# start of PROVIDED INFORMATION
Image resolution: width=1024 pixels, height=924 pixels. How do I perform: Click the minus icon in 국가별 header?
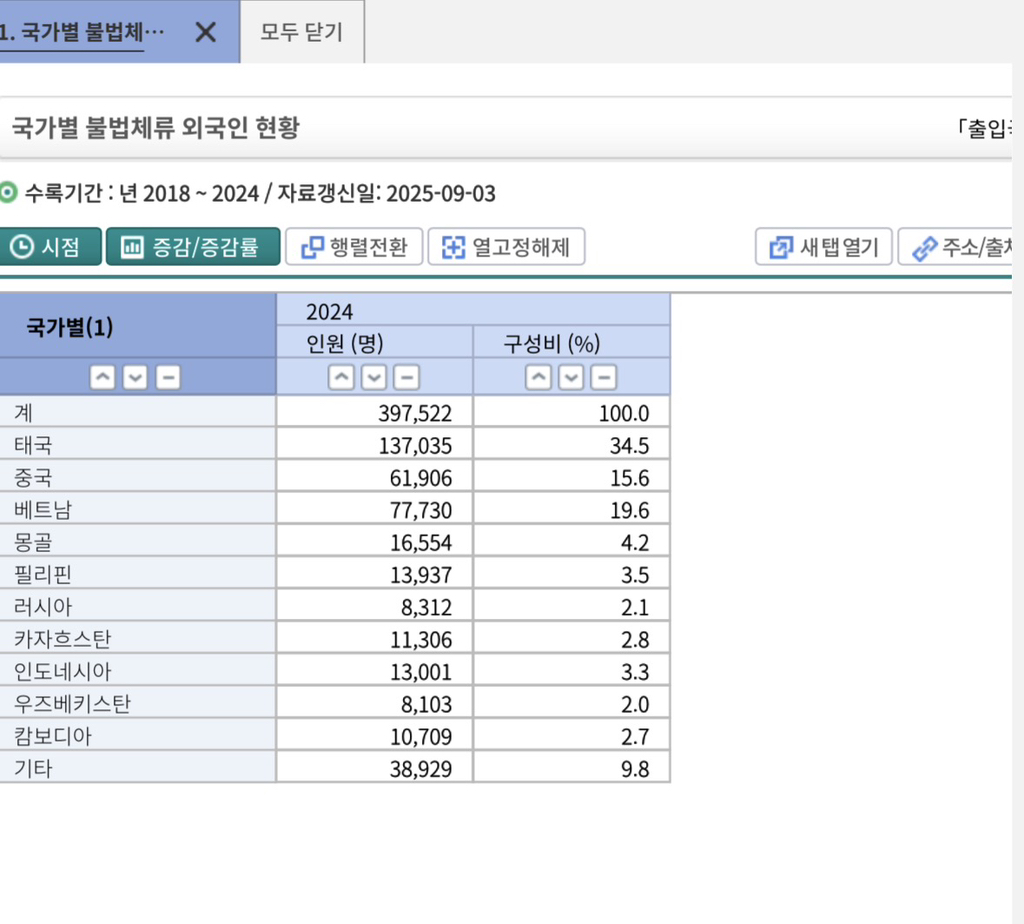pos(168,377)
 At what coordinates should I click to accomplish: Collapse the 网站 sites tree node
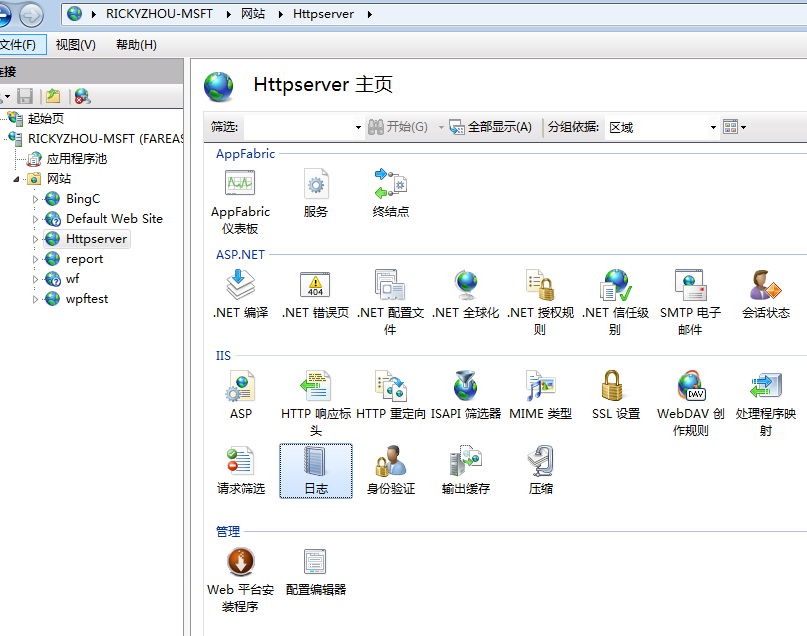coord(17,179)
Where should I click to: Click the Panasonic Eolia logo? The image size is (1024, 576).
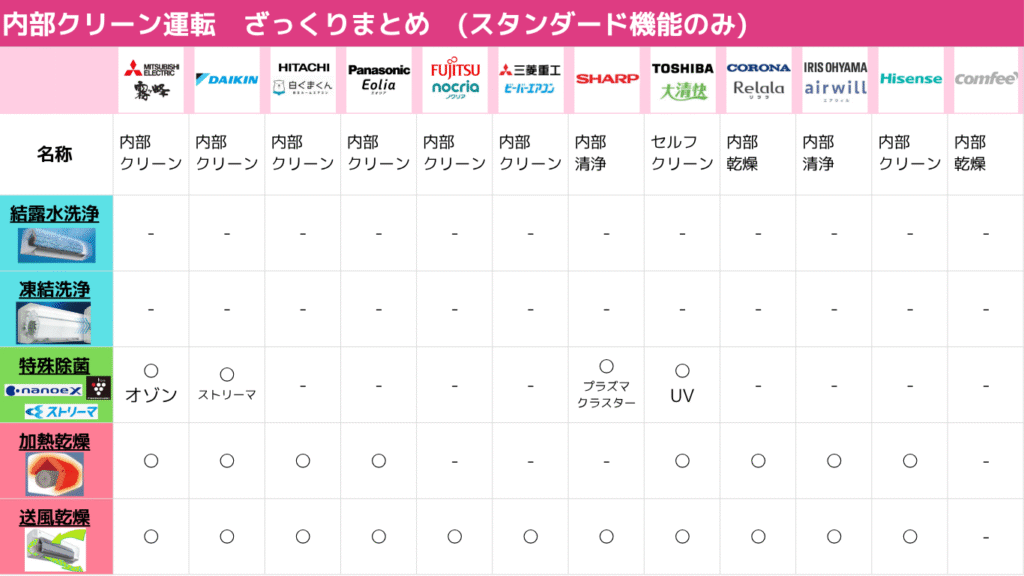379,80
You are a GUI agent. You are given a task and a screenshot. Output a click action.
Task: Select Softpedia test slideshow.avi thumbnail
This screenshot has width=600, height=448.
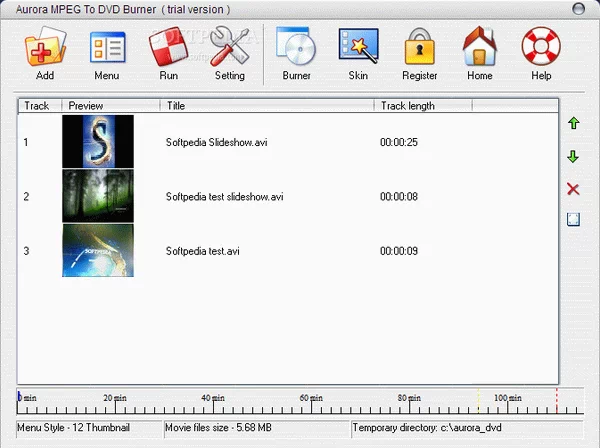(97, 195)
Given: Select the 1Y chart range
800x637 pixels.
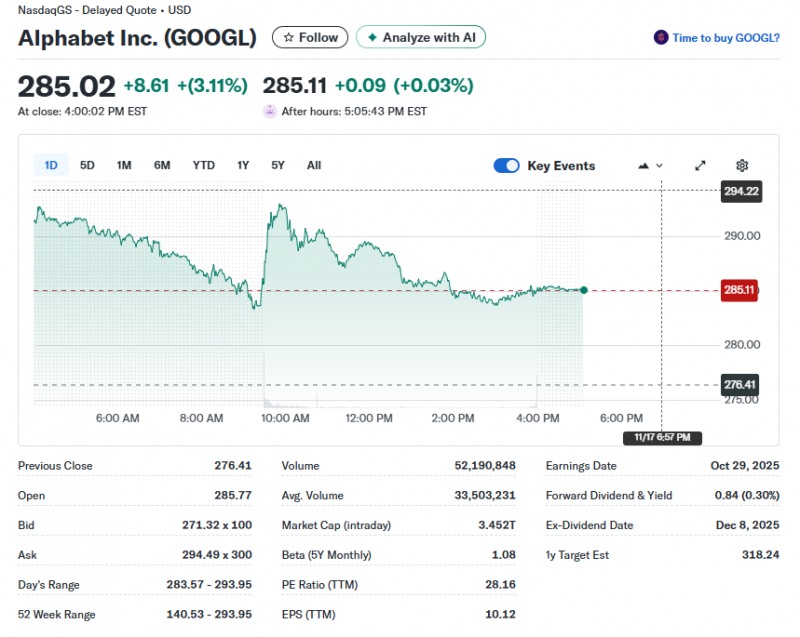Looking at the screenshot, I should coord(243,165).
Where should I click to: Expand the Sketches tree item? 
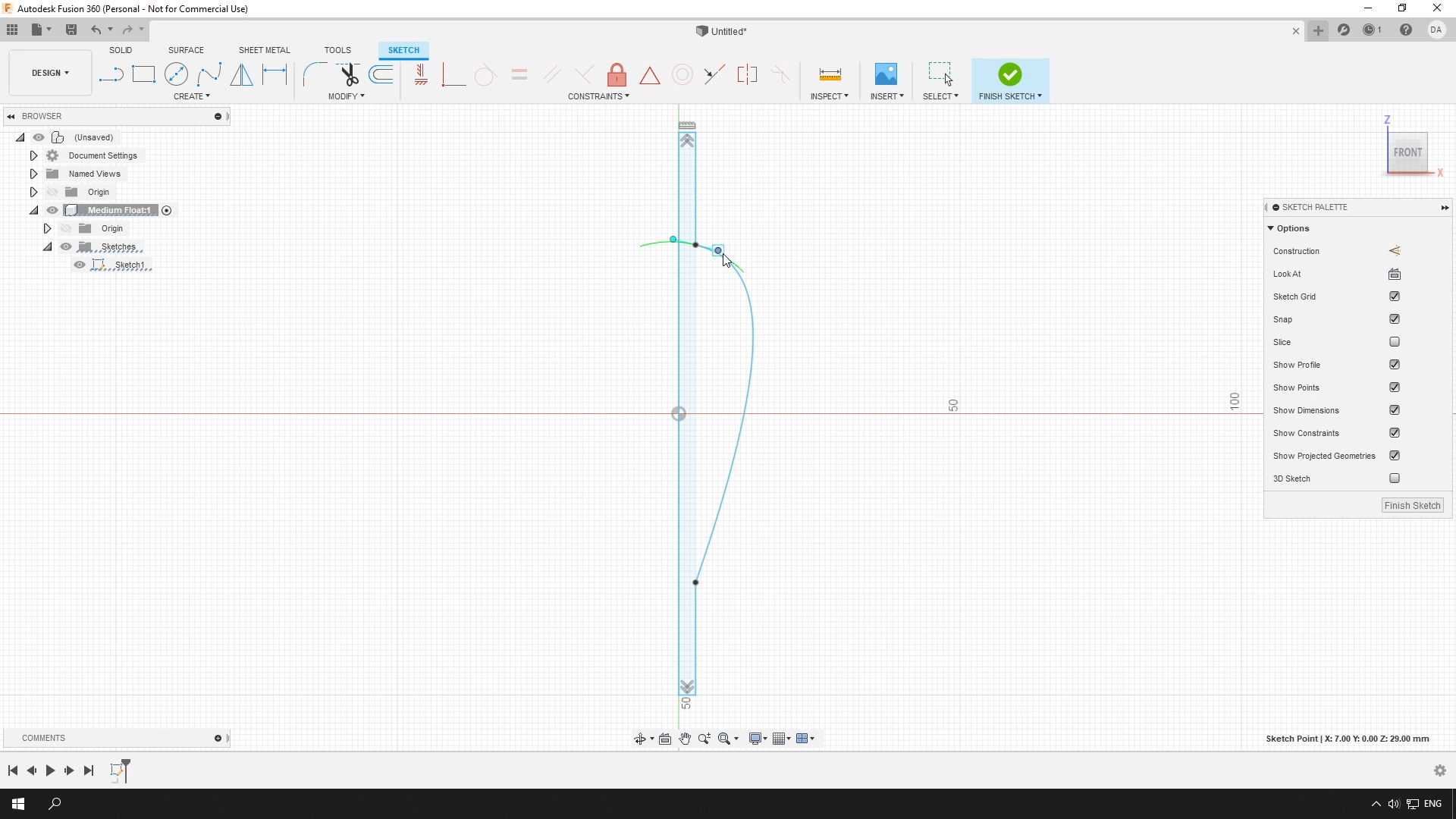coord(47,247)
# end of PROVIDED INFORMATION
■ PROBLEM REQUIREMENTS: Reproduce every one of the records above word for word, leaving out the pictures.

■ WRITTEN SOLUTION:
Image resolution: width=1024 pixels, height=924 pixels. How do I perform: Click the minus icon in 국가별 header?
pos(168,377)
 At what coordinates should I click to accomplish: Collapse the 网站 sites tree node
coord(17,179)
Where should I click to: Click the Panasonic Eolia logo? The image size is (1024, 576).
379,80
You are a GUI agent. You are given a task and a screenshot. Output a click action.
Task: Select Softpedia test slideshow.avi thumbnail
This screenshot has width=600, height=448.
(97, 195)
Given: Select the 1Y chart range
800x637 pixels.
Looking at the screenshot, I should coord(243,165).
Where should I click to: Expand the Sketches tree item? 
coord(47,247)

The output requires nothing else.